(Target pointing data)
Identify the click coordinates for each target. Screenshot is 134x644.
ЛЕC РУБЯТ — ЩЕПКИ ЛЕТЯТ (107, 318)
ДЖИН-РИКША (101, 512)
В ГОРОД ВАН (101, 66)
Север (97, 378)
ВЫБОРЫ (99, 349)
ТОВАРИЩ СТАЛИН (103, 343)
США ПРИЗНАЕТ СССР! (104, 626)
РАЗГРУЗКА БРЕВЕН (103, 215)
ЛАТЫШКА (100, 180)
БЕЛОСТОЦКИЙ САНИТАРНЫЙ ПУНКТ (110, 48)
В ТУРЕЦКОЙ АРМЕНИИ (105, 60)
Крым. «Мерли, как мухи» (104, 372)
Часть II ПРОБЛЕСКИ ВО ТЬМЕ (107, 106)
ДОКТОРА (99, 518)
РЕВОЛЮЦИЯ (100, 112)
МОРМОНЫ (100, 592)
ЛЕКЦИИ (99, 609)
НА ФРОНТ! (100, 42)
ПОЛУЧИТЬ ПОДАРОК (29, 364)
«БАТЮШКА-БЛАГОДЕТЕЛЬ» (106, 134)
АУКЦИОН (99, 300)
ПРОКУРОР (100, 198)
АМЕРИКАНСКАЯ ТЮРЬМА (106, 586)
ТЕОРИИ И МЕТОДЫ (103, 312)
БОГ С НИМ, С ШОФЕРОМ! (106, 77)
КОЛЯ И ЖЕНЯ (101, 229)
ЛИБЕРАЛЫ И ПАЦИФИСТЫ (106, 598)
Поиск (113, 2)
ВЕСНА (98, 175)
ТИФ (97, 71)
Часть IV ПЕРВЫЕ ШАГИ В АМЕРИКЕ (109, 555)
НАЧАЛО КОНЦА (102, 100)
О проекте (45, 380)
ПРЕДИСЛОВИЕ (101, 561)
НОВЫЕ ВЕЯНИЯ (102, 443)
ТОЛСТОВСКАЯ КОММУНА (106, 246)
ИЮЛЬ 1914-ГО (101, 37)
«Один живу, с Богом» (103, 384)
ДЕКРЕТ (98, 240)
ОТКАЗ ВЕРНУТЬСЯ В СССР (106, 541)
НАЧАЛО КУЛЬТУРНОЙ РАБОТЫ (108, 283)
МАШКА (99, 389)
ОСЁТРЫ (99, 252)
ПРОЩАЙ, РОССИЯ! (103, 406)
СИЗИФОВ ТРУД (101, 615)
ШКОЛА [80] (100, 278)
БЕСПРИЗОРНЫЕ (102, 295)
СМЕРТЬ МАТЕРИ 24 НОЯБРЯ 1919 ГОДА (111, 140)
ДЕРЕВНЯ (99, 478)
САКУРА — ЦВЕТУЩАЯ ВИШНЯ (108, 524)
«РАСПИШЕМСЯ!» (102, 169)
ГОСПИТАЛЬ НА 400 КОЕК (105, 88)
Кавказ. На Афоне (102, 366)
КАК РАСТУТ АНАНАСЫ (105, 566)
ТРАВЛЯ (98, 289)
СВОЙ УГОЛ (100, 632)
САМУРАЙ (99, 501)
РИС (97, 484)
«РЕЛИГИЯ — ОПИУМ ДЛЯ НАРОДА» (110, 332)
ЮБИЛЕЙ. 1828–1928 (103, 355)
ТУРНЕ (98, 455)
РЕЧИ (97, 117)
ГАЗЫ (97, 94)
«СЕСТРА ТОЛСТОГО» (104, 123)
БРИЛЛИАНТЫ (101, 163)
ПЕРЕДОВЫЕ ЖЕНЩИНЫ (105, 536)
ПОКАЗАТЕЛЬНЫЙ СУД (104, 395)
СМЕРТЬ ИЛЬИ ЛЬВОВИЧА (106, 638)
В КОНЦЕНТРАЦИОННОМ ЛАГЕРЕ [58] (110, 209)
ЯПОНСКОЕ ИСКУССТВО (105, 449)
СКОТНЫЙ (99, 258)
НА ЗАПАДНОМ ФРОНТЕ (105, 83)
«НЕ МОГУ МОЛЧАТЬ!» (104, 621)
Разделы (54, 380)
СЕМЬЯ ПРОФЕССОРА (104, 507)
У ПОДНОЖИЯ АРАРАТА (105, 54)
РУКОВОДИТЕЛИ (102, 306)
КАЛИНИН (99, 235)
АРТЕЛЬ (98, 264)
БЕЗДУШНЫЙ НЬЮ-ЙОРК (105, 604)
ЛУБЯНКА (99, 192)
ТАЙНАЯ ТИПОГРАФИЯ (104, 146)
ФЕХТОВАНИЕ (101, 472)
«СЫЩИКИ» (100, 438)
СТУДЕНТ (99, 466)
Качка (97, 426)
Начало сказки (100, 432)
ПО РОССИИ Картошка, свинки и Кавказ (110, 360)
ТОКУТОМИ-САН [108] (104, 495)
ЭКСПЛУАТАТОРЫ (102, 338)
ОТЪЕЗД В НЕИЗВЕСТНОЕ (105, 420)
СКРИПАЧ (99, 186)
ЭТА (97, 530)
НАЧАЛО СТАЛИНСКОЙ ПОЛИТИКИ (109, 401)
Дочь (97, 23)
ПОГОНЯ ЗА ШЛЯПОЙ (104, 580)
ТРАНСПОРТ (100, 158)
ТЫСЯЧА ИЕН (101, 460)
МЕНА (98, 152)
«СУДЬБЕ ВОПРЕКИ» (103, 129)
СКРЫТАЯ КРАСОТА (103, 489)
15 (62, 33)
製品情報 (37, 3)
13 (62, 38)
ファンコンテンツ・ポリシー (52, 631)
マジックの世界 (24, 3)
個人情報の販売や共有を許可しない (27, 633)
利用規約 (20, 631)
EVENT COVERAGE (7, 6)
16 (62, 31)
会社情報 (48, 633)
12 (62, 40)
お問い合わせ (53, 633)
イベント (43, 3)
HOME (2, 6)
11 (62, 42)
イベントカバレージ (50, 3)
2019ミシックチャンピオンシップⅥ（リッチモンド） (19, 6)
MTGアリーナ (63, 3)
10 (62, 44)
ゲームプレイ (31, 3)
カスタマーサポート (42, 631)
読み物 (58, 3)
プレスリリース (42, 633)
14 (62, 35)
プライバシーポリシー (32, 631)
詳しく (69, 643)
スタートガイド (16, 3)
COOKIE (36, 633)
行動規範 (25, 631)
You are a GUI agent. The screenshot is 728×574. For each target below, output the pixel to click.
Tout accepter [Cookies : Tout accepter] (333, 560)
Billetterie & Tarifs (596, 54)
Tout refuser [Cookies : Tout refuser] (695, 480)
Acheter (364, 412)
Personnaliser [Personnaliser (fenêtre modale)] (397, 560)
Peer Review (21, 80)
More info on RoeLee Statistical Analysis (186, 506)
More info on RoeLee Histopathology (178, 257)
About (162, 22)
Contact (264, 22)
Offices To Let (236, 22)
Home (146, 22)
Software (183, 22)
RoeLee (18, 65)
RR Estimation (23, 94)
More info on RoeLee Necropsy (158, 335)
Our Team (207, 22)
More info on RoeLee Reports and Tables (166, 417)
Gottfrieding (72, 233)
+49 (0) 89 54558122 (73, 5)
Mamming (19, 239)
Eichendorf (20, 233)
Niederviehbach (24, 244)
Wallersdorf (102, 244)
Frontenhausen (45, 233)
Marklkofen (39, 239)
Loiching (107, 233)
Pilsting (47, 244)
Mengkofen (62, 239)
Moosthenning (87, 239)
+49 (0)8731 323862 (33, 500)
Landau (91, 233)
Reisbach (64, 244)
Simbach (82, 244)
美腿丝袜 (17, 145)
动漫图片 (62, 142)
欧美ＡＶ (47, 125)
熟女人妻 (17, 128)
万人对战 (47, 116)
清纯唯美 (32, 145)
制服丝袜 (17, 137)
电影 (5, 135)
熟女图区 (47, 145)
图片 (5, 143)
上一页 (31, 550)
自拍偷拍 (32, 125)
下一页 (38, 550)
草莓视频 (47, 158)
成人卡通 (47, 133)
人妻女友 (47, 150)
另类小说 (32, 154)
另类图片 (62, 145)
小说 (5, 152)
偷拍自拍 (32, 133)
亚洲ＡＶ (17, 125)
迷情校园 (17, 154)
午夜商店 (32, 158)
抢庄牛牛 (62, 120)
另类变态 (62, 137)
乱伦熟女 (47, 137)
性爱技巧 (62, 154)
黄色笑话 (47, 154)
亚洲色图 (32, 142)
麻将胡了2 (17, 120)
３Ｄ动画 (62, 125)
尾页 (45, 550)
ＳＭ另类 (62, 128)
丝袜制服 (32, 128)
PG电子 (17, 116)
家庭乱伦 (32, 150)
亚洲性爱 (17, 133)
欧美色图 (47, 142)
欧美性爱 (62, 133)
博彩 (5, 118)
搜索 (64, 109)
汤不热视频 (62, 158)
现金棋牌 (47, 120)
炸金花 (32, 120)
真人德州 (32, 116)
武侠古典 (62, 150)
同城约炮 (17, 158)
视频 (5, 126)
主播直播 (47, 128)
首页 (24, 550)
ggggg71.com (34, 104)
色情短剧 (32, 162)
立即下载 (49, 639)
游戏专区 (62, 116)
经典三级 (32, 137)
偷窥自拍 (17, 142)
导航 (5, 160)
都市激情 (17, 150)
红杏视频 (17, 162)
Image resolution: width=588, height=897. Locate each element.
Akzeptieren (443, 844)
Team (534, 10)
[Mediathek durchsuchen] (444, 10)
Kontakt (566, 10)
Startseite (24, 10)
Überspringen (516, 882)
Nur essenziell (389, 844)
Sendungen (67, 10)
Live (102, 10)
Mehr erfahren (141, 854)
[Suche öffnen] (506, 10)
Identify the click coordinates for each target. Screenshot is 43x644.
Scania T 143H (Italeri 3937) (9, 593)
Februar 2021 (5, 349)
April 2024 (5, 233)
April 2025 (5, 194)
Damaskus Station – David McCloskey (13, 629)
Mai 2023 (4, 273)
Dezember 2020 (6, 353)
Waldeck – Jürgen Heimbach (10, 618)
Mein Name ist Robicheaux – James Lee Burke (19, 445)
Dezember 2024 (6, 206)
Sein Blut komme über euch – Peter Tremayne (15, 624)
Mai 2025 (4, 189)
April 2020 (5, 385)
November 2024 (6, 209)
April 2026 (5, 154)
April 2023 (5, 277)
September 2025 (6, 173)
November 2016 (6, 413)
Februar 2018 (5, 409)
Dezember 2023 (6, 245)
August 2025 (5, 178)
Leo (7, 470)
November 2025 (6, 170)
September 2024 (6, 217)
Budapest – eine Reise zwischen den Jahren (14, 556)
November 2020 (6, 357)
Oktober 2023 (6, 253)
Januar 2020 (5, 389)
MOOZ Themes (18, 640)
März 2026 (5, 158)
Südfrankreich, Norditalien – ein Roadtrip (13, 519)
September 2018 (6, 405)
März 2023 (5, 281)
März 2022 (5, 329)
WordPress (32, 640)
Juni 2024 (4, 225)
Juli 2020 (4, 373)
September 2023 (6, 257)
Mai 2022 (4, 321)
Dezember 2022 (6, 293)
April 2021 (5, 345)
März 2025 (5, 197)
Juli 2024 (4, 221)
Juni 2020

WHAT IS NEEDED |
Please rescale the stretch of the records from the start through the line containing "БРИЛЛИАНТЫ (101, 163)", reproducing every line, requests included. Multiply each coordinate in the answers by 0.9 and round to whole numbers, rounding halves up, while leaving the requests and their size figures unchanged.

ANSWER TO THE EXERCISE |
Identify the click coordinates for each target. Screenshot is 134x644.
ЛЕC РУБЯТ — ЩЕПКИ ЛЕТЯТ (96, 286)
ДЖИН-РИКША (91, 461)
В ГОРОД ВАН (91, 59)
Север (87, 340)
ВЫБОРЫ (89, 314)
ТОВАРИЩ СТАЛИН (93, 309)
США ПРИЗНАЕТ СССР! (94, 563)
РАЗГРУЗКА БРЕВЕН (93, 194)
ЛАТЫШКА (90, 162)
БЕЛОСТОЦКИЙ САНИТАРНЫЙ ПУНКТ (99, 43)
В ТУРЕЦКОЙ АРМЕНИИ (95, 54)
Крым. «Мерли, как мухи» (94, 335)
Часть II ПРОБЛЕСКИ ВО ТЬМЕ (96, 95)
ДОКТОРА (89, 466)
РЕВОЛЮЦИЯ (90, 101)
МОРМОНЫ (90, 533)
ЛЕКЦИИ (89, 548)
НА ФРОНТ! (90, 38)
ПОЛУЧИТЬ ПОДАРОК (26, 328)
«БАТЮШКА-БЛАГОДЕТЕЛЬ» (95, 121)
АУКЦИОН (89, 270)
ПРОКУРОР (90, 178)
АМЕРИКАНСКАЯ ТЮРЬМА (95, 527)
ТЕОРИИ И МЕТОДЫ (93, 281)
БОГ С НИМ, С ШОФЕРОМ! (95, 69)
КОЛЯ И ЖЕНЯ (91, 206)
ЛИБЕРАЛЫ И ПАЦИФИСТЫ (95, 538)
Поиск (102, 2)
ВЕСНА (88, 158)
ТИФ (87, 64)
Часть IV ПЕРВЫЕ ШАГИ В АМЕРИКЕ (98, 500)
НАЧАЛО КОНЦА (92, 90)
О проекте (41, 342)
ПРЕДИСЛОВИЕ (91, 505)
НОВЫЕ ВЕЯНИЯ (92, 399)
ТОЛСТОВСКАЯ КОММУНА (95, 221)
ИЮЛЬ 1914-ГО (91, 33)
«Один живу, с Богом» (93, 346)
ДЕКРЕТ (88, 216)
ОТКАЗ ВЕРНУТЬСЯ В СССР (95, 487)
НАЧАЛО КУЛЬТУРНОЙ РАБОТЫ (97, 255)
МАШКА (89, 350)
ОСЁТРЫ (89, 227)
ПРОЩАЙ, РОССИЯ! (93, 365)
СИЗИФОВ ТРУД (91, 554)
ШКОЛА [80] (90, 250)
БЕСПРИЗОРНЫЕ (92, 266)
СМЕРТЬ МАТЕРИ 24 НОЯБРЯ 1919 ГОДА (100, 126)
ДЕРЕВНЯ (89, 430)
САКУРА — ЦВЕТУЩАЯ ВИШНЯ (97, 472)
«РАСПИШЕМСЯ!» (92, 152)
ГОСПИТАЛЬ НА 400 КОЕК (95, 79)
Кавказ. На Афоне (92, 329)
КАК РАСТУТ АНАНАСЫ (95, 509)
ТРАВЛЯ (88, 260)
СВОЙ УГОЛ (90, 569)
САМУРАЙ (89, 451)
РИС (87, 436)
«РЕЛИГИЯ — ОПИУМ ДЛЯ НАРОДА» (99, 299)
ЮБИЛЕЙ. 1828–1928 (93, 320)
ТУРНЕ (88, 410)
РЕЧИ (87, 105)
ГАЗЫ (87, 85)
«СЕСТРА ТОЛСТОГО» (94, 111)
БРИЛЛИАНТЫ (91, 147)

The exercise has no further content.